ACTIVITY: From the data that follows, print exactly the lines starting at the one containing "Retweet Luke's immediate plans tweet" and ending at the one containing "The width and height of the screenshot is (688, 586)."; include both of them and nothing more.

RECORDS SHOWN:
----------------

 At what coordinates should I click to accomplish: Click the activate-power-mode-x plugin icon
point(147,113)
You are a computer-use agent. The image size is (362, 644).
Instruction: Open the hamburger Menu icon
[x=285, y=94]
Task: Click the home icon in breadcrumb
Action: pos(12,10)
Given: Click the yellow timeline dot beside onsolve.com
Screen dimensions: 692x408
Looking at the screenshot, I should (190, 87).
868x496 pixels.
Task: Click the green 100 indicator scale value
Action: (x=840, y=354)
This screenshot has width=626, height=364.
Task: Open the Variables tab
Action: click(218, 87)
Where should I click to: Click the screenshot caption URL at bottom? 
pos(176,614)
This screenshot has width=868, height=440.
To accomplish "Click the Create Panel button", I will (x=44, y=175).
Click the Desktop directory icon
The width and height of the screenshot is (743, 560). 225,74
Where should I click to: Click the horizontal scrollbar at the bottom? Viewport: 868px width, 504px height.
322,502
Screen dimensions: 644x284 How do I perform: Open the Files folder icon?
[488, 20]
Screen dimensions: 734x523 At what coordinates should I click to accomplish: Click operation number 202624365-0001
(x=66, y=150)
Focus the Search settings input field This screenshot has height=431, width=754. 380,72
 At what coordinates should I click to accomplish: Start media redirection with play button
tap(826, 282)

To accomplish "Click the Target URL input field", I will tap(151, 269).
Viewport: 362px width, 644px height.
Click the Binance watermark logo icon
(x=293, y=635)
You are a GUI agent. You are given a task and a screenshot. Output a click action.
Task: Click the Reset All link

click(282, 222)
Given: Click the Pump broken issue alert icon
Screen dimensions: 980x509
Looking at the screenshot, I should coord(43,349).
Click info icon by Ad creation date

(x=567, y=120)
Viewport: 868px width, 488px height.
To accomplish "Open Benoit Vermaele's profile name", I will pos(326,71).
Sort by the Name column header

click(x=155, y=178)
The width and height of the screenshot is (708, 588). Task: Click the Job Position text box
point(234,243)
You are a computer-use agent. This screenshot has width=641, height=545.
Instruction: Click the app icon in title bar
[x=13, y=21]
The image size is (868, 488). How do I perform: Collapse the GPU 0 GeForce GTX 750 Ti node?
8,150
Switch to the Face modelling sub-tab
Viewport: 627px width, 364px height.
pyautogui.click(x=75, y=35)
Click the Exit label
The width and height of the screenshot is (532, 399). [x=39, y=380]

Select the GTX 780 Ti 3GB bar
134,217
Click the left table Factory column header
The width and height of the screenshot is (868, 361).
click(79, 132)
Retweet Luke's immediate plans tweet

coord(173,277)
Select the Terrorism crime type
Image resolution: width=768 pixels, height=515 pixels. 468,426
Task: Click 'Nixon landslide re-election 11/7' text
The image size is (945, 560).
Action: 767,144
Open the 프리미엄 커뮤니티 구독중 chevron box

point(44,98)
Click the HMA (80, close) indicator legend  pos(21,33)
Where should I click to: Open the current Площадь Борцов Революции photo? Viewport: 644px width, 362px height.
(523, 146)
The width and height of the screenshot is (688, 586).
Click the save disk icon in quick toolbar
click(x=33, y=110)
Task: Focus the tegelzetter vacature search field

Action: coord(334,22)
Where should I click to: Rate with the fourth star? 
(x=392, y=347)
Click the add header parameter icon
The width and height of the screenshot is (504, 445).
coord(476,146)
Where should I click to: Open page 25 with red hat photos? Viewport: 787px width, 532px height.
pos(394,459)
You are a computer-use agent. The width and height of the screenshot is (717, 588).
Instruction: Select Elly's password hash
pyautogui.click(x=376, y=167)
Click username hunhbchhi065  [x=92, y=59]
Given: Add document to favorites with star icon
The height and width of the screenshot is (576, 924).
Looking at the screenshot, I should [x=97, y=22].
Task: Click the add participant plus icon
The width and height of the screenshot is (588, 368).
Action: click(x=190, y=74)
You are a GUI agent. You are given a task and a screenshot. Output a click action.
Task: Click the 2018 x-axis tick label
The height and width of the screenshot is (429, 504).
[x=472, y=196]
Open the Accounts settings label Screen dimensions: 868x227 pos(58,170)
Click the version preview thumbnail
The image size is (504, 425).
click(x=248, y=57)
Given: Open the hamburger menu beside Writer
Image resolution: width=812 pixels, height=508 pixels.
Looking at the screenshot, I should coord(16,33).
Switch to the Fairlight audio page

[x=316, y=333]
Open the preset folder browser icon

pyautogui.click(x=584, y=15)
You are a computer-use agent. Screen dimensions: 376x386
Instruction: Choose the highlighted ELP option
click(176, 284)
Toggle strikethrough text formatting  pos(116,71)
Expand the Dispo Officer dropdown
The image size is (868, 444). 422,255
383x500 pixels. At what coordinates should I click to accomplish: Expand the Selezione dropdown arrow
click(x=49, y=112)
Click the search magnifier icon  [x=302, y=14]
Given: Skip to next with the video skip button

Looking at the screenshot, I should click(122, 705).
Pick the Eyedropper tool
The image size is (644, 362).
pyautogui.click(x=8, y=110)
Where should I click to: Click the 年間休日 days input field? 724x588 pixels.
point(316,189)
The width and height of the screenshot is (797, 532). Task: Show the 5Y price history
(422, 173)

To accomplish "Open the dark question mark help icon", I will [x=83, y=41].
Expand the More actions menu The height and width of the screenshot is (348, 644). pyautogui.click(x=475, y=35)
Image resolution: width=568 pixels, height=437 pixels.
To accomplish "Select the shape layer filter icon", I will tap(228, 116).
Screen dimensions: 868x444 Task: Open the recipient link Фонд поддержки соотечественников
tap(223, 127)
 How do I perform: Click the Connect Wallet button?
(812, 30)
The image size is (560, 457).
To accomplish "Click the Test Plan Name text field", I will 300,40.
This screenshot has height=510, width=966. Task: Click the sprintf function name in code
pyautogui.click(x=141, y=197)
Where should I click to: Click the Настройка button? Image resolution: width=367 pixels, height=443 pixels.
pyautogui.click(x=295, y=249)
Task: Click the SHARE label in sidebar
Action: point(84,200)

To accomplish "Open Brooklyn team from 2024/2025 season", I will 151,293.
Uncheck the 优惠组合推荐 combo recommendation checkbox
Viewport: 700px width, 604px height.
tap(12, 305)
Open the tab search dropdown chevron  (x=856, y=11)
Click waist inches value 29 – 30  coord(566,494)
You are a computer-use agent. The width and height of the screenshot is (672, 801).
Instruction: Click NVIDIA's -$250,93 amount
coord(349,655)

----------------

FINAL ANSWER:
Retweet Luke's immediate plans tweet

coord(173,277)
Select the Terrorism crime type
Image resolution: width=768 pixels, height=515 pixels. 468,426
Task: Click 'Nixon landslide re-election 11/7' text
The image size is (945, 560).
Action: 767,144
Open the 프리미엄 커뮤니티 구독중 chevron box

point(44,98)
Click the HMA (80, close) indicator legend  pos(21,33)
Where should I click to: Open the current Площадь Борцов Революции photo? Viewport: 644px width, 362px height.
(523, 146)
The width and height of the screenshot is (688, 586).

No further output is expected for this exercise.